**WORK TO COMPLETE**
Search term "This": copy each line of the records that contains it.

**EXTRACTED INFORMATION**
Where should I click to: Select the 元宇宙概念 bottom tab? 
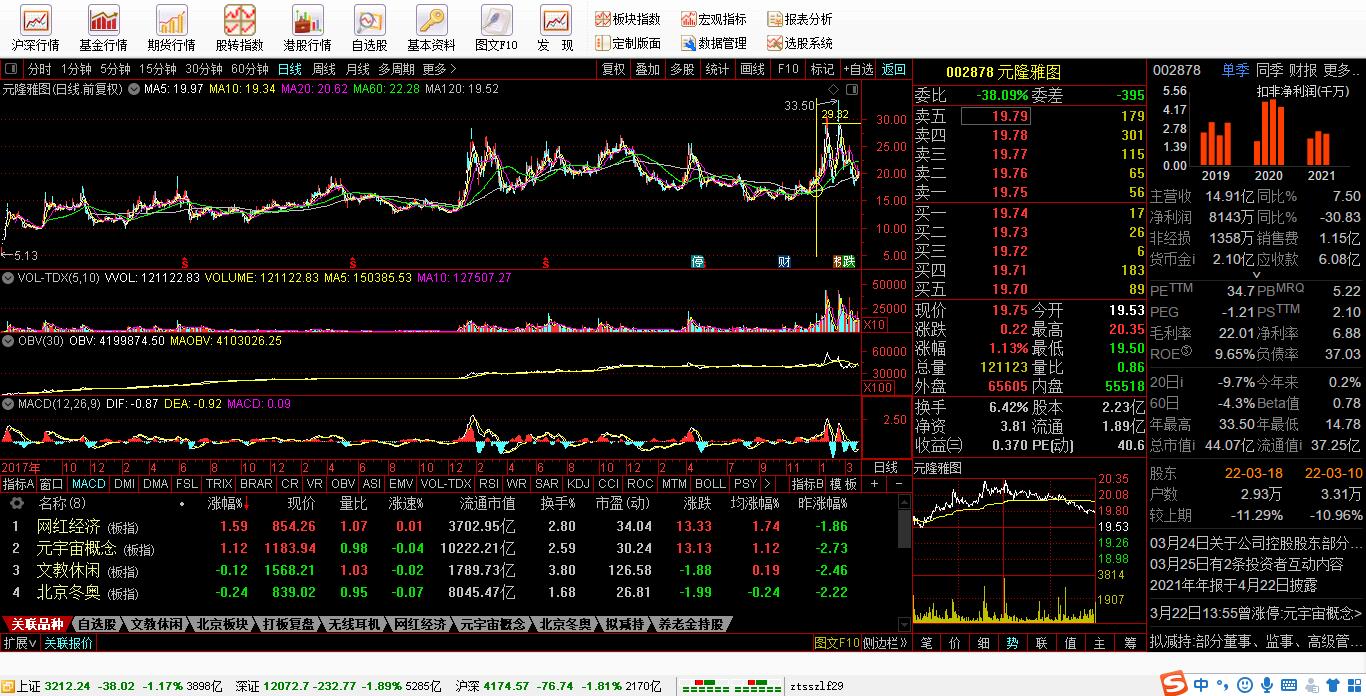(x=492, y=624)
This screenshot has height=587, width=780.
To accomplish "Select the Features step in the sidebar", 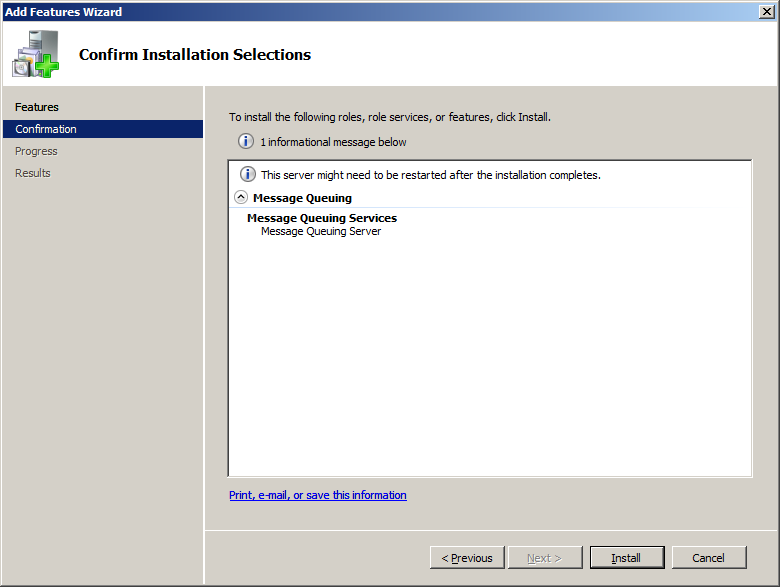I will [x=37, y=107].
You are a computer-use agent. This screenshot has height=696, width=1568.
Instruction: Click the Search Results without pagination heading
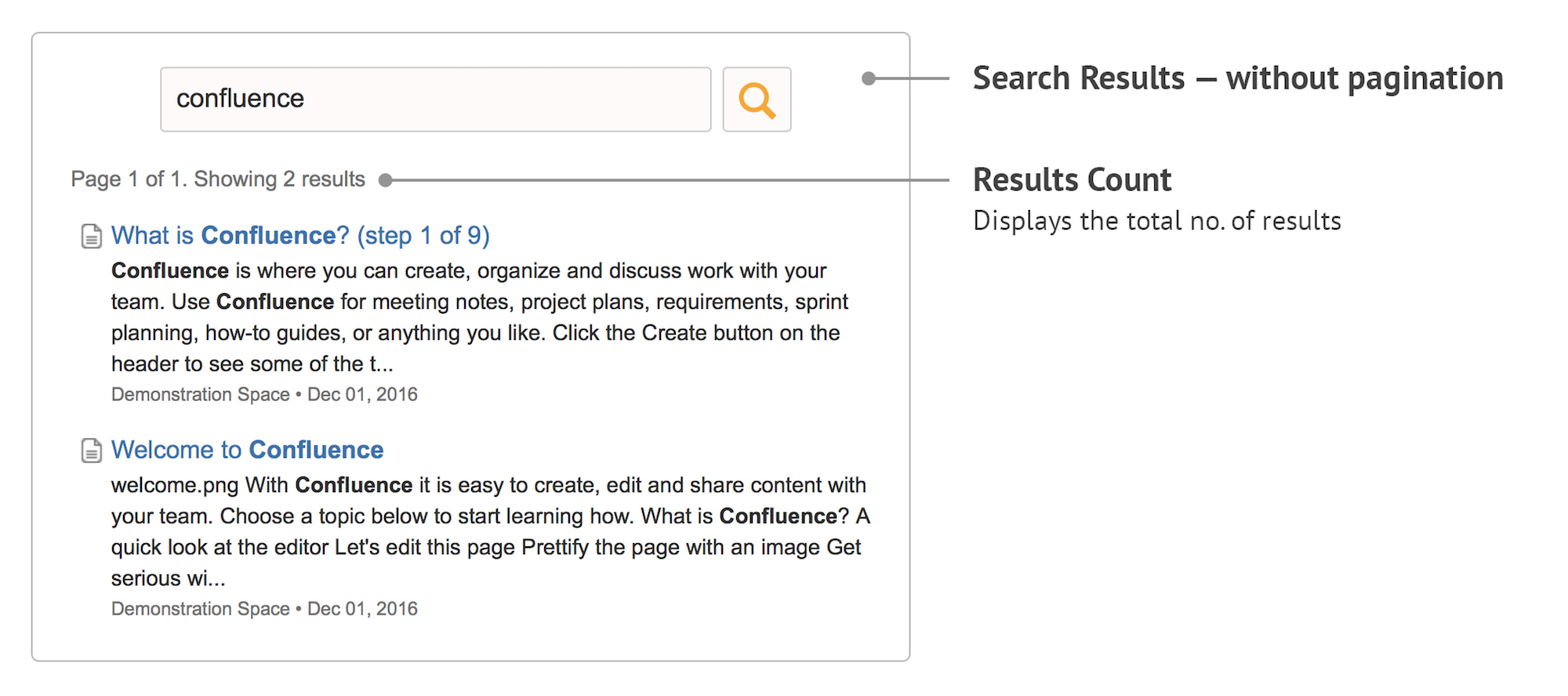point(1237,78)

**EXERCISE RESULT**
This screenshot has height=587, width=780.
You are a computer-use agent. This screenshot has height=696, width=1568.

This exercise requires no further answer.